The Second Version

01/04/08

Authoritarian Measures?

Kim Du Toit is no fan of the metric system. He wrote that the metric system is authoritarian, because it sets arbitrary objects (a mass of metal and a length between two incisions) as fundamental units.

Leaving aside the fact that the definition of units is a tad more complex than that (here's a comprehensive list of units of measurement) and their history can be quite convoluted, it is necessary for units of measurement to be both arbitrary (to a degree) and imposed by an authority.

I suppose that humans understood the need for standard units (of mass and length, but probably also time) soon after commerce was introduced. Because commerce between buyes and sellers that can't agree on measurement units would just degenerate into useless chaos and quarrels. Even if the different parties can not or want not to adopt common units, they would still need their own standard units so that accurate conversions can be worked out.

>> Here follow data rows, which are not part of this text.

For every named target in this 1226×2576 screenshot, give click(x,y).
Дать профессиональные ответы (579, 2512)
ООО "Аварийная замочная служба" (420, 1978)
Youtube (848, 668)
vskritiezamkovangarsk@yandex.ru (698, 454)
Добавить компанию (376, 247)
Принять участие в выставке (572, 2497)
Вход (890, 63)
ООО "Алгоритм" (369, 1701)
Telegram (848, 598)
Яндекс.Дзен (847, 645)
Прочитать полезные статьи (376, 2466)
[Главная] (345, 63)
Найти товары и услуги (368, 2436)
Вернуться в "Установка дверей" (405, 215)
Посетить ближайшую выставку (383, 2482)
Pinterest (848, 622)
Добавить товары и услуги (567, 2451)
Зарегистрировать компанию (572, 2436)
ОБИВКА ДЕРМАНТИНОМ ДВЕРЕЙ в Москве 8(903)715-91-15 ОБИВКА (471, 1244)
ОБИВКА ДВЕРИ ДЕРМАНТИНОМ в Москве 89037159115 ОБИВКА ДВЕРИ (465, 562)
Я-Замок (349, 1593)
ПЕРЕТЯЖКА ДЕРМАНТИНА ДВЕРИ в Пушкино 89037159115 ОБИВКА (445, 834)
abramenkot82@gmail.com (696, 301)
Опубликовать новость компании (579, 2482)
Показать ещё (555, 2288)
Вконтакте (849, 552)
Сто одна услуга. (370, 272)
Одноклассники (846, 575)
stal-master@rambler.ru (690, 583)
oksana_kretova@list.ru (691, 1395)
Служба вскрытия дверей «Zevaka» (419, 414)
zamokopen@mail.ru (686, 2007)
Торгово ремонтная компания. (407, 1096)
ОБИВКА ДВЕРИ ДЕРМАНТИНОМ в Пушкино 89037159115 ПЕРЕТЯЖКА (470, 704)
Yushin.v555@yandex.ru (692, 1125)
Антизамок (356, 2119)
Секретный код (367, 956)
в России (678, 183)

But how can standard units be defined? Here is where some level of arbitrariety is required. The size of limbs varies sensibly from one person to the other, and seeds of the same plant (often used as mass units) become bigger or smaller with location and time. In the end it is necessary to take a certain value for an unit and declare it to be the standard, even if the most popular value is different. This is exactly what king Henry I did in the 12th century with the yard - so much for the meter being authoritarian.

I can concede that some metric units are more arbitrary than others (loosely) based on natural quantities, but to me that is just splitting hairs, frankly.

Then, an authority is required to vigilate that the standards are not tampered with or damaged, and that the units used in commerce and trade - either because of mistakes and errors, or malice - do not stray too far away from the standards. Without such vigilance, chaos is bound to return.

Now, we can discuss on which scale the standardization should occur, but anything smaller than national scale is in my opinion exceedingly impractical nowadays. The standardization scale is determined by practical needs - mainly, of commerce and trade, so it is by no means fixed. By the way, the US yard is defined on the basis of the meter since 1893.

I also think that if a group of people can agree on measurement units to use between themselves, they should be able to do it without government interference. However, when they want to relate with the government or the public at large, the must adopt the standard units.